No more laughs at vetting

BY: Joe Frazier
. Mr Yaw Osafo-Maafo spent four hours under interrogation. Why? The current batch of nominees are recycled stuff.
. Mr Yaw Osafo-Maafo spent four hours under interrogation. Why? The current batch of nominees are recycled stuff.

It has been 16 long years since My blog started featuring what is supposed to be an important constitutional requirement called vetting of President’s nominees in Parliament.

My observations have always been light-hearted about vetting because I consider that some relief is needed when discussing the event.

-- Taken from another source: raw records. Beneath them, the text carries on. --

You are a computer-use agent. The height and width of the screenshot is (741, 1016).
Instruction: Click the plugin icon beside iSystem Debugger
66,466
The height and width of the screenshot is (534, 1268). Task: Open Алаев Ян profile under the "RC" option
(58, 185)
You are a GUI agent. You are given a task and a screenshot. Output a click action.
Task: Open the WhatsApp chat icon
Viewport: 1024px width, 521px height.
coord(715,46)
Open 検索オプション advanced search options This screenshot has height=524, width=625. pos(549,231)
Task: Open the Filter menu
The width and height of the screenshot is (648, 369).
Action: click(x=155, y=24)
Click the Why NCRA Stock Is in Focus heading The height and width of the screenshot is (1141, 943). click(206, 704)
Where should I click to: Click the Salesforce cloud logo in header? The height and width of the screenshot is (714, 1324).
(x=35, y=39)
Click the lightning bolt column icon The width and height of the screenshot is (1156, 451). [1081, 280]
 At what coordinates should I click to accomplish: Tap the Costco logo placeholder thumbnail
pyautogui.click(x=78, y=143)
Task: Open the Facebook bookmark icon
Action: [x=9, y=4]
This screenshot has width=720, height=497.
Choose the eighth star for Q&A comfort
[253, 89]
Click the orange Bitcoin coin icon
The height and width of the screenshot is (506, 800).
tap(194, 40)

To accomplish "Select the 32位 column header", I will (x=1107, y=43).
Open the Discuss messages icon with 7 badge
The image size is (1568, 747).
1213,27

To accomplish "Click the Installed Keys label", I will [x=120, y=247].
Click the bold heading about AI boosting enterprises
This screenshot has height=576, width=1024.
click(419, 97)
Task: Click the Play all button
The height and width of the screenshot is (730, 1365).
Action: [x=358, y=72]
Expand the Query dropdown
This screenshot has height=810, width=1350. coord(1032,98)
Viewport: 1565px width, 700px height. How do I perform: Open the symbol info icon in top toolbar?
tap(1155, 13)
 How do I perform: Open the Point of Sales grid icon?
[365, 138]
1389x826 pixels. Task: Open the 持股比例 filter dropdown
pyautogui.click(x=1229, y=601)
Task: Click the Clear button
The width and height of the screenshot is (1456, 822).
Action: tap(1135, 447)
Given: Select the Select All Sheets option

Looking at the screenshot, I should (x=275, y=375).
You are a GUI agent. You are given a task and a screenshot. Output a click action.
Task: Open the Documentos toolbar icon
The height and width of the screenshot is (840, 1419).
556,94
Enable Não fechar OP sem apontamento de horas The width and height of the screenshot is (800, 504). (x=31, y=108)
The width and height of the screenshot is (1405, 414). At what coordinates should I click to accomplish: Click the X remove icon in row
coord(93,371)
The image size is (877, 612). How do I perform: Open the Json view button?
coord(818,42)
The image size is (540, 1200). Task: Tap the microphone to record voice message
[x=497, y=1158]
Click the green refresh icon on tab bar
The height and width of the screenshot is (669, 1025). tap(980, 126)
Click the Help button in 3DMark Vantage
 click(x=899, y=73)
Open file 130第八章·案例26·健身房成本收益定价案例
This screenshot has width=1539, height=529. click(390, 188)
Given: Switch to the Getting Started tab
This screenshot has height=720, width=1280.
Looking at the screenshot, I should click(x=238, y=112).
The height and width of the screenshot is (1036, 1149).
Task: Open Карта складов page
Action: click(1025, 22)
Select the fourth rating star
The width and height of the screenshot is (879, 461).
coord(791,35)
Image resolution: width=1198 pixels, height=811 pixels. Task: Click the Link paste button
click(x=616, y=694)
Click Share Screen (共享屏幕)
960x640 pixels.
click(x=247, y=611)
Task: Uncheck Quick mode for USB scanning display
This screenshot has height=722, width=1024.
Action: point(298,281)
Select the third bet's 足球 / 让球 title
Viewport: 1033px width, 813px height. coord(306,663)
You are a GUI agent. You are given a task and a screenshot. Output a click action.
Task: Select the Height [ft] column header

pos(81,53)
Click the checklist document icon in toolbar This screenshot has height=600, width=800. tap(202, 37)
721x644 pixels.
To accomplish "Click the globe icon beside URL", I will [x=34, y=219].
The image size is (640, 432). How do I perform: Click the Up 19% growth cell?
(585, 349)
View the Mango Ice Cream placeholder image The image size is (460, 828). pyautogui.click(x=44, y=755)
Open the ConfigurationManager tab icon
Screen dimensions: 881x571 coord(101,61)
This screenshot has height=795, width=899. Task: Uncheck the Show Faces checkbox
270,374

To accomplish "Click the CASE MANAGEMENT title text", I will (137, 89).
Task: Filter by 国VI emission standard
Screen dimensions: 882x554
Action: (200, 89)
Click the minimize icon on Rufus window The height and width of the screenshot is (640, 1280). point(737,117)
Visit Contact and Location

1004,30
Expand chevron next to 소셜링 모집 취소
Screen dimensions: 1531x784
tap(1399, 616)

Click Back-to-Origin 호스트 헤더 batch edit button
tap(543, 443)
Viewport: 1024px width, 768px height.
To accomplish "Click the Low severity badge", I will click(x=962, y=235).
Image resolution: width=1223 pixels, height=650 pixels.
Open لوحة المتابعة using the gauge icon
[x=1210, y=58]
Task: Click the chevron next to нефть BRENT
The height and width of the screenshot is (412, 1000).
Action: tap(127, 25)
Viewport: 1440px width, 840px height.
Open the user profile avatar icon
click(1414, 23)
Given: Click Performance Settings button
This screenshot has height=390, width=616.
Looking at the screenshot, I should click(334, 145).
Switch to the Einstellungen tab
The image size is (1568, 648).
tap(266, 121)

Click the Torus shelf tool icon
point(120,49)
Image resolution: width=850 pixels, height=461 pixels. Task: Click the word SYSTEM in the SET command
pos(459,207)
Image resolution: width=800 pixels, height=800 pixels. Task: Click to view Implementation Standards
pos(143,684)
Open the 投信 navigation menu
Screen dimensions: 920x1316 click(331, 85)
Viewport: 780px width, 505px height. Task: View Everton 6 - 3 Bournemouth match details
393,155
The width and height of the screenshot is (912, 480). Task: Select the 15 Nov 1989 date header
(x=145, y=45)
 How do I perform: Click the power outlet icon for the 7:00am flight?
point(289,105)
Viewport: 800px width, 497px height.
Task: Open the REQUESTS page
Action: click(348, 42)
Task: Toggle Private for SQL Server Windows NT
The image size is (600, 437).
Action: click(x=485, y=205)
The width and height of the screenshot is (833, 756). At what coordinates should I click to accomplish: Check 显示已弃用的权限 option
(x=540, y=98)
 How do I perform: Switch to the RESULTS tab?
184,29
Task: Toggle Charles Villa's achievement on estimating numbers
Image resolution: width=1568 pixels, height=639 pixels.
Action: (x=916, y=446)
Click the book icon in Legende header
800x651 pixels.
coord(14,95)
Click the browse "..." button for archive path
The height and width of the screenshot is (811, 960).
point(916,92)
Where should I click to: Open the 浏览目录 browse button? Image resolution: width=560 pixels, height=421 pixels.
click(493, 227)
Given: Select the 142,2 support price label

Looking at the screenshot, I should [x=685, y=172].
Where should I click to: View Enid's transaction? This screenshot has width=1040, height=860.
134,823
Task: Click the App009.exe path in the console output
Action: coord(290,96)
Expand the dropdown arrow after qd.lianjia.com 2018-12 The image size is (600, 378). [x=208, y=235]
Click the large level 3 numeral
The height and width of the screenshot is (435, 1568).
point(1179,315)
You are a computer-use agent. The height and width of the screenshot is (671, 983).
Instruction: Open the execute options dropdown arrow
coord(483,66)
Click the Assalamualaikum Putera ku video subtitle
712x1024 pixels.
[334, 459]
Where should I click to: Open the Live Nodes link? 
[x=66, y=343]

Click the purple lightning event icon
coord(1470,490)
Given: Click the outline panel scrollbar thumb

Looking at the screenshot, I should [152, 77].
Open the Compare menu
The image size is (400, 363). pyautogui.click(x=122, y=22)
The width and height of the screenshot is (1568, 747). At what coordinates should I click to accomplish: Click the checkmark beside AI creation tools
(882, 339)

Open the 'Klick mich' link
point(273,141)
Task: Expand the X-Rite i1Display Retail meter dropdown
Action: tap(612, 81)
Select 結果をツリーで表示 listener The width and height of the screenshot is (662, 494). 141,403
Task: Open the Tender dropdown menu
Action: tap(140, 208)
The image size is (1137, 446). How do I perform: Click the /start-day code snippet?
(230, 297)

To start with the environment in the Appointments Committee room where this four-year ritual takes place, is quite stressful. The chamber brims over with human bodies during proceedings when it is packed with an embarrassingly large number of committee members, relatives and village associations of the nominee’s constituency. Besides, some of the queries and their responses are crafted so clumsily that they can provoke rage.

Vetting 2001: First two nominees to be vetted were the late Kwadwo Baah-Wiredu, Minister-designate Finance and Economic Planning and Mr Albert  Kan Dapaah, Minister -designate, Energy. One could have yawned throughout the vetting. Then the defining moment came with the hapless Mallam Issa. He was a lightweight who was being asked to punch above his weight to satisfy the all-inclusive agenda of the NPP. The man was out of his breath. Indeed, he had no clue about what his portfolio of Youth and Sports entailed. His mantra was, “Inshallah, I will consult.” One could tell right away that he was not a ministerial material. No wonder he became the only minister in the Kufuor Government to be jailed for theft. For a minister, the crime was crude and amateurish in its execution.

Vetting 2005: It was a parade of heavyweights such J.H Mensah, Old Dame Mrs Gladys Asmah and the irrepressible Edumadze. J.H Mensah proved such a handful for the committee that a young MP from Bole/Bamboi, a certain John Mahama suggested to his colleagues to let the old man go because he loved “too much talking.” For Mrs Asmah to claim that she had never heard of the Millennium Development Goals, the MP for Nadowli crafted some choice words meant for her discomfiture. Vetting 2005 also included Sheik I.C Quaye who claimed he was a banker but his certificates had been swept away by tsunami. Also included in the 2005 Group was Dr Richard Anane, Minister-designate for Roads and Highways. He had completed his watch at the Ministry of Health where certain incidents in his life, which he owned up to bravely, provided juicy gossip. It raised the question, “How personal can vetting get?”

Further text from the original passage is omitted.